Before receiving the last response with a status=1, the client may stop the server peer from sending further responses (allowing server to clean up the reserved pipeline sooner) by including frame no. 4 with a 0 in the follow up request message. Without it, the pipeline is being cleaned up after REQUEST_ENTRIES_TTL (default: 5-7 seconds). There is a hard limit of request entries RPCs being served in parallel, indicated by a: REQUEST_ENTRIES_HIGH_WATERMARK constant (8000). If the number of concurrent request entries is reached, new requests will be silently ignored by the peer until the number of the requests being served will drop below the watermark.
Use this message to request information about the peer's individual log state.

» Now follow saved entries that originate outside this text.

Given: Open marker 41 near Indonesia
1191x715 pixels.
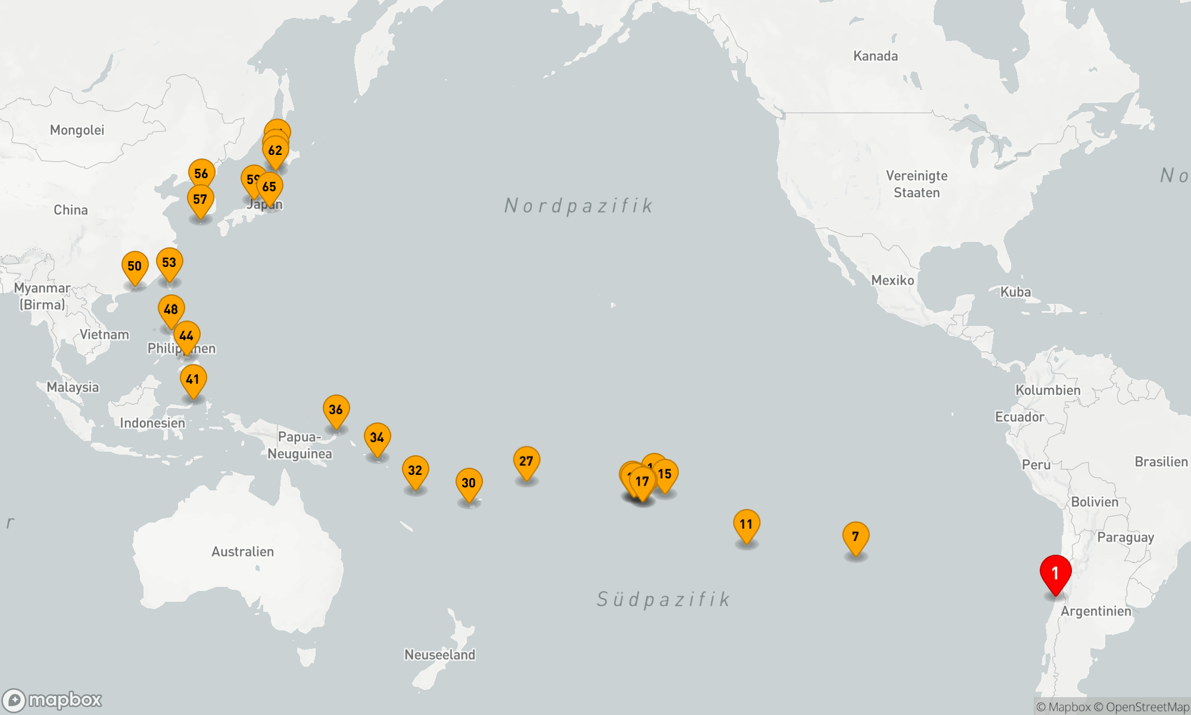Looking at the screenshot, I should click(193, 379).
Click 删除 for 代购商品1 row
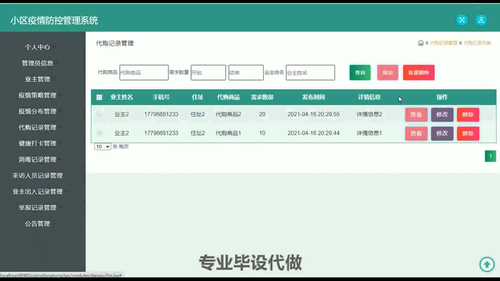The width and height of the screenshot is (500, 281). [468, 133]

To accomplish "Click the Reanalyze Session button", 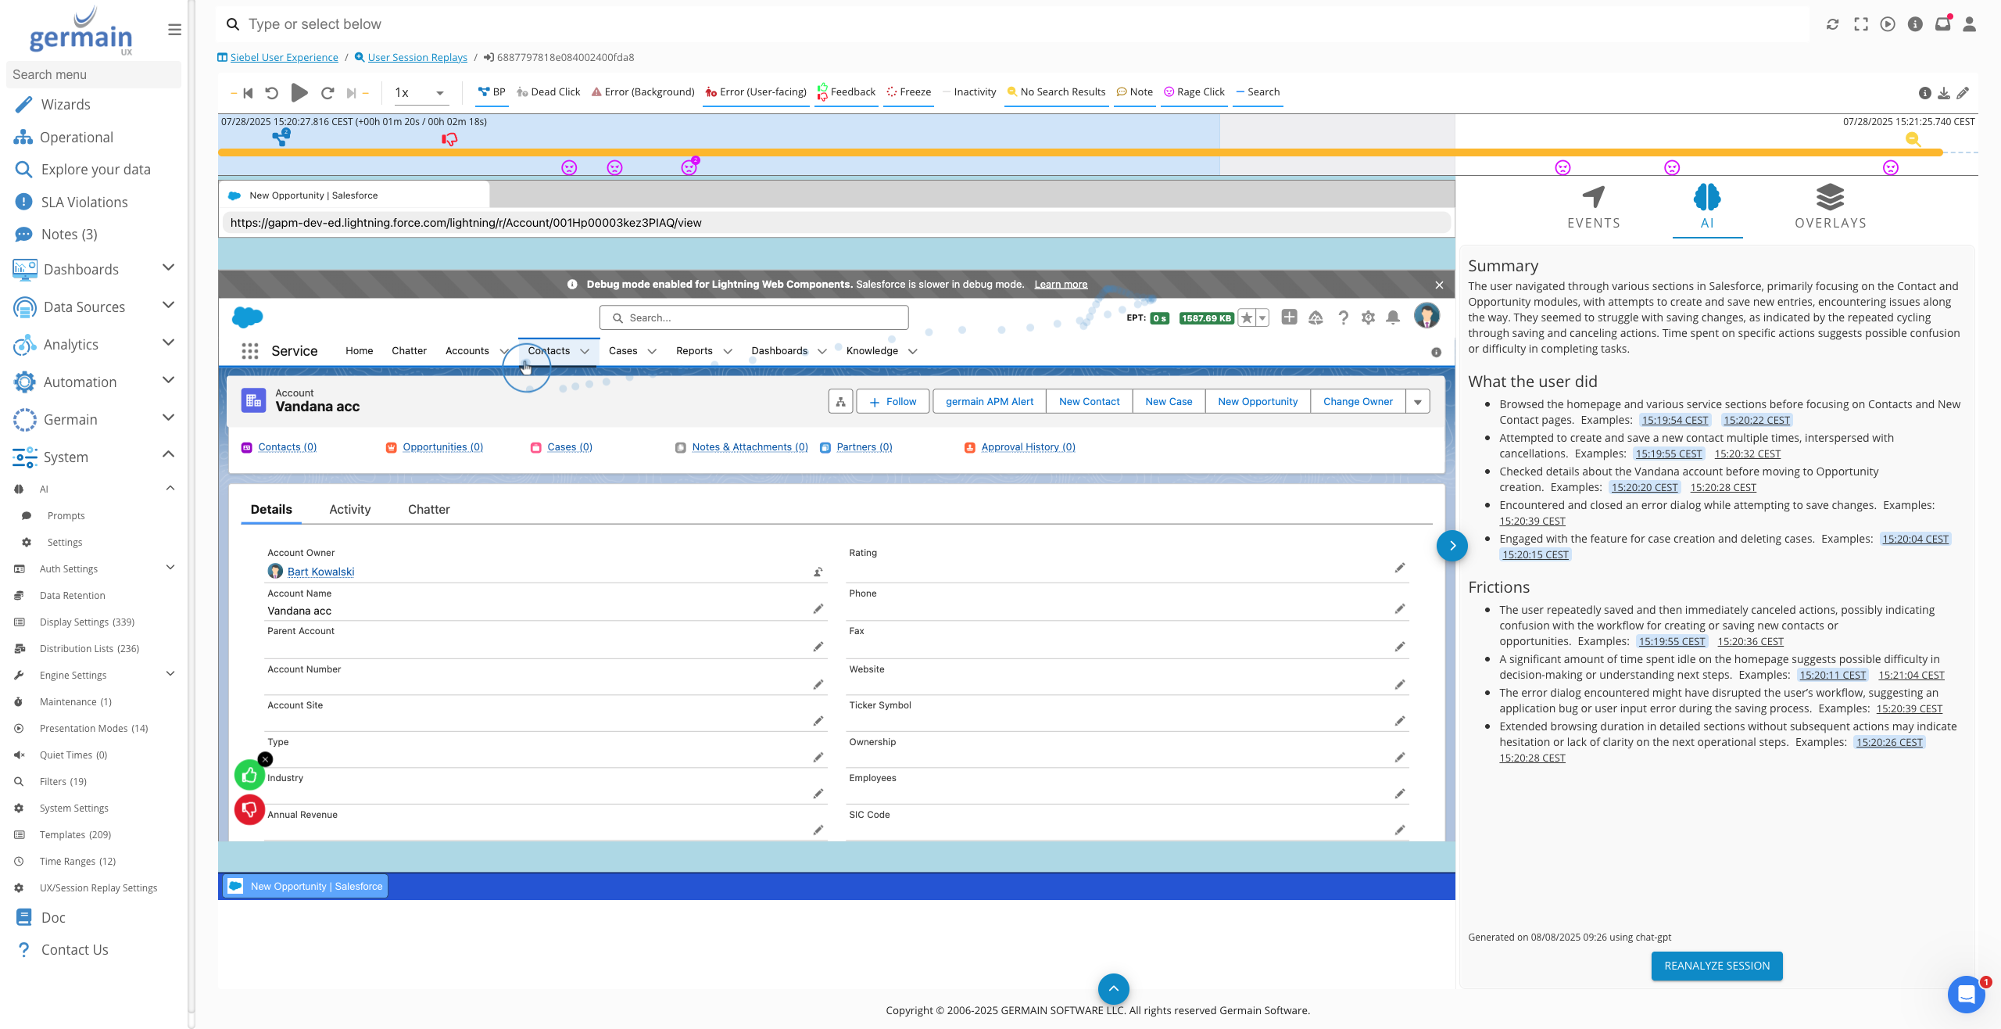I will (1716, 966).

The reponse to this request is always positive, regardles of the RAFT state of the peer the response is being received from.
Request frames:
no. | type | value | description
-----------------------------------------
1 | uint32 | | request id
2 | bytes | 0x25 | message type
3 | bytes | | cluster ident
Response frames:
no. | type | value | description
-----------------------------------------
1 | uint32 | | request id
2 | bool | | is the responding peer a leader
3 | json | | LEADER ID as a JSON string or null
4 | uint | | peer's current TERM
5 | uint | | peer's log first INDEX
6 | uint | | peer's state machine's LAST APPLIED INDEX
7 | uint | | peer's COMMIT INDEX
8 | uint | | peer's log last INDEX
9 | uint | | peer's snapshot byte size
10 | uint | | peer's PRUNE INDEX
This RPC is being handled by the BroadcastStateMachine
and is only valid when the ØMQ RAFT cluster state machine is a BroadcastStateMachine
. Use it to retrieve the broadcast state machine's ØMQ PUB socket URL.
no. | type | value | description
-----------------------------------------
1 | uint32 | | request id
2 | bytes | 0x2a | message type
3 | bytes | | cluster ident
Response frames:
no. | type | value | description
-----------------------------------------
1 | uint32 | | request id
optional:
2 | string | | a broadcast state ØMQ PUB socket url upon success
The client, upon missing the 2nd frame in the response, should perform a RequestConfig RPC
and only when the new leader is established should send this RPC again to the new leader's ROUTER url.
The client, upon receiving ØMQ PUB url may connect a ØMQ SUB socket to this url to start receiving StateBroadcast
messages.
These messages are being fan out by the BroadcastStateMachine
's ØMQ PUB socket.
no. | type | value | description
-----------------------------------------
1 | bytes | | cluster ident
2 | uint | | leader's current TERM
3 | uint | | LAST APPLIED INDEX
optional:
4 | entry | | the first entry included in this broadcast
N | entry | | the last applied entry included in this broadcast
The BroadcastStateMachine
should send an empty StateBroadcast message (without entries) every CLIENT_HEARTBEAT_INTERVAL (preferred: 500 ms) interval or immediately when the new entries has been applied to the state machine.